The Seattle Symphony site only provides links to Amazon and iTunes downloads. I've found surround sound FLAC files at Primephonic and Highresaudio, but am wondering whether those are my only options. The Primephonic site is much cheaper, but does not specify that the 5.1 files are 24/96.

Kal Rubinson's picture

The 5.1 FLAC files can be accessed at hiresaudio by clicking on the FLAC option and noting the dropdown list.

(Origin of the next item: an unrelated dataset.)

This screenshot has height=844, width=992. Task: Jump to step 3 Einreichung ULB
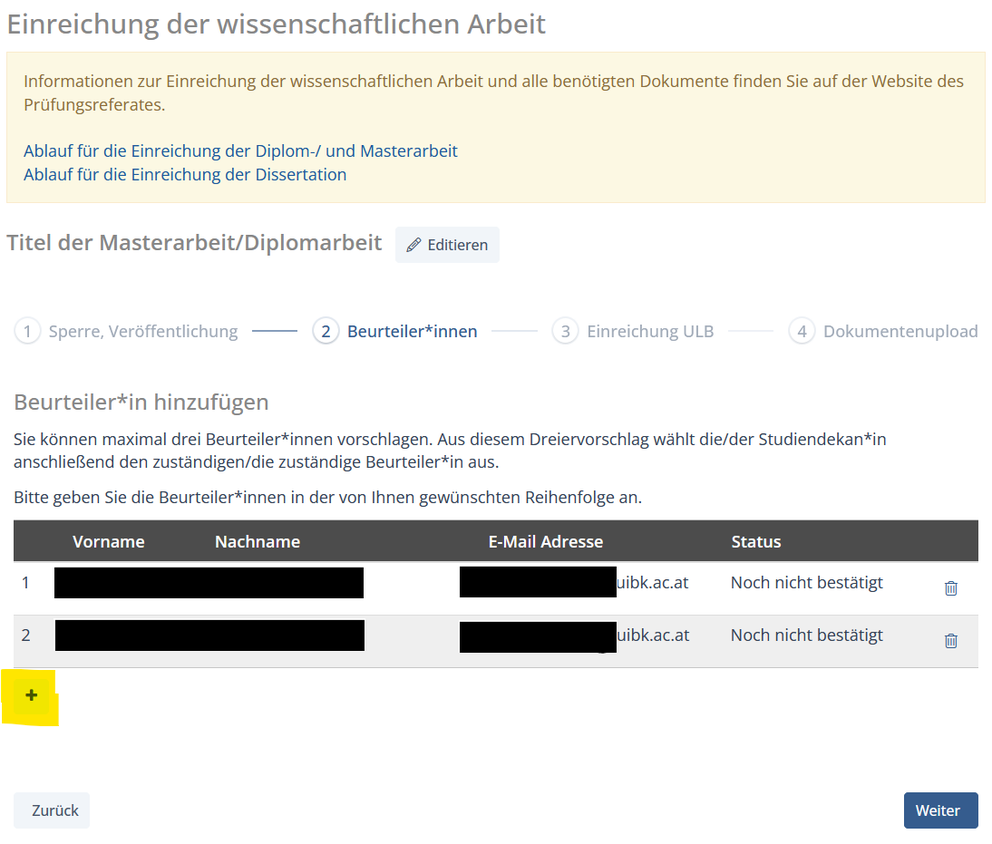pos(633,331)
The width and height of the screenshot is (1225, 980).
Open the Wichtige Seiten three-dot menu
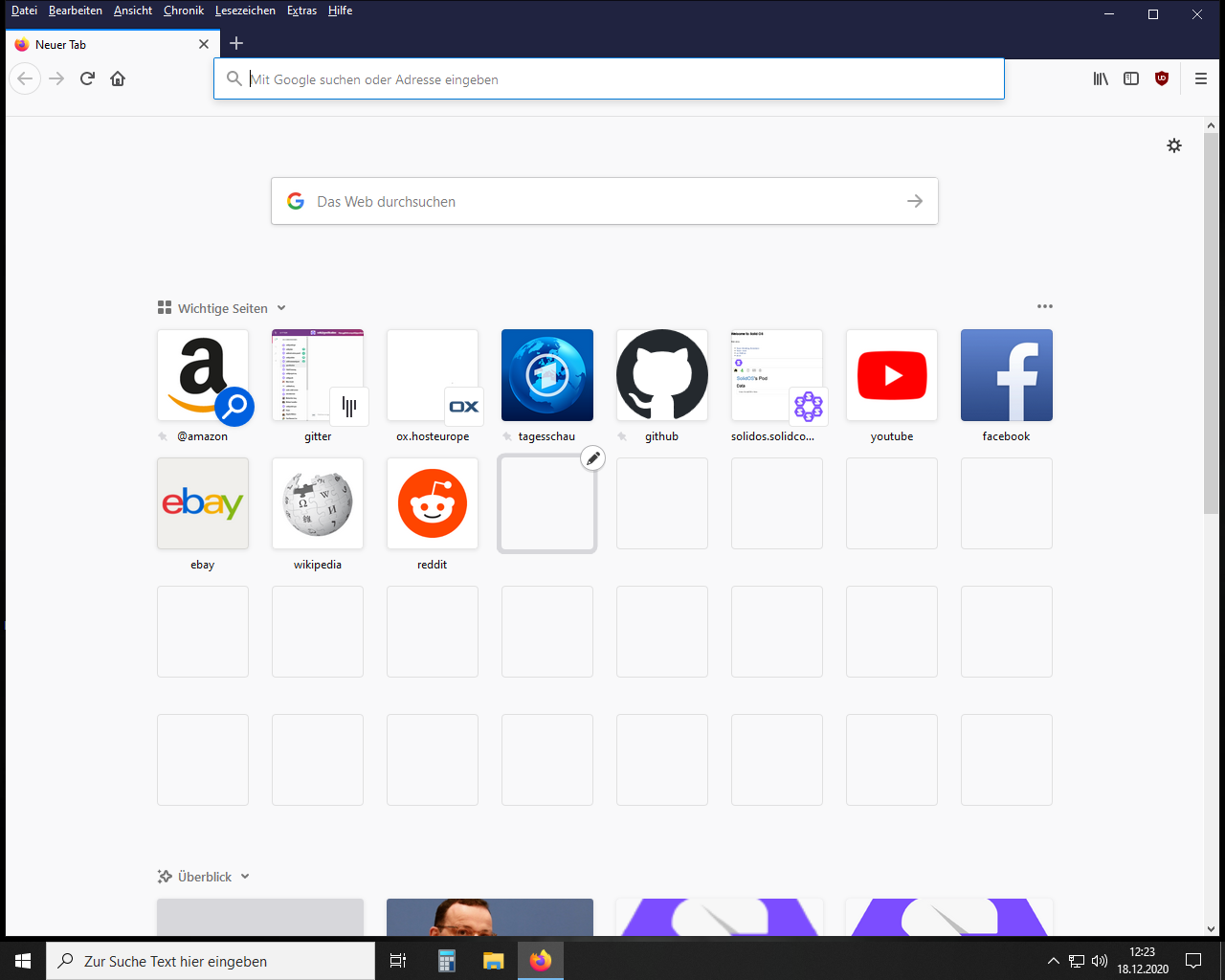[1044, 306]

At the Primephonic site, the default is WAV but it, too, is a dropdown which shows the FLAC 5.1 option.

SteveG's picture

Thanks! I found those, but am a bit confused about the Primephonic downloads. They list the 2-channel FLAC files as 24/96 but don't say the same for the surround FLAC files. I'd rather order from them since their prices are considerably lower than the Hiresaudio prices, but Highresaudio specifies that their surround sound fles are 24/96. I've also found them on the Classicalshop, but I'm not sure they sell to USA customers. I've got questions in to Primephonic and Classicalshop, but no replies as yet.

By the way, we are Seattle Symphony subscribers, and it will be interesting to hear these new recordings of pieces we heard in concert. Unfortunately we did not hear any of the Dutilleux.

Kal Rubinson's picture

I hope they give you the answers you need and that you will post the responses here for others. I also made an inquiry with my press contact from the SSO.

SteveG's picture

Thanks, I'll let you know what I find out.

SteveG's picture

The Classicalshop responded that they do sell to USA customers. They point out on their site that if you buy the surround sound download they include all other available versions, including MP3, Cd quality, and 24/96 stereo.

Primephonic responded that their Seattle Symphony surround sound files are indeed 24/96, and that they analyze incoming files, creating a spectrogram, to make sure that they originate from high resolution recordings: "Audio files that produce spectrogram not matching with the delivered description are dismissed."

I think I'll buy a couple of the recordings from Primephonic, which has better prices than the Classicalshop and Highresaudio.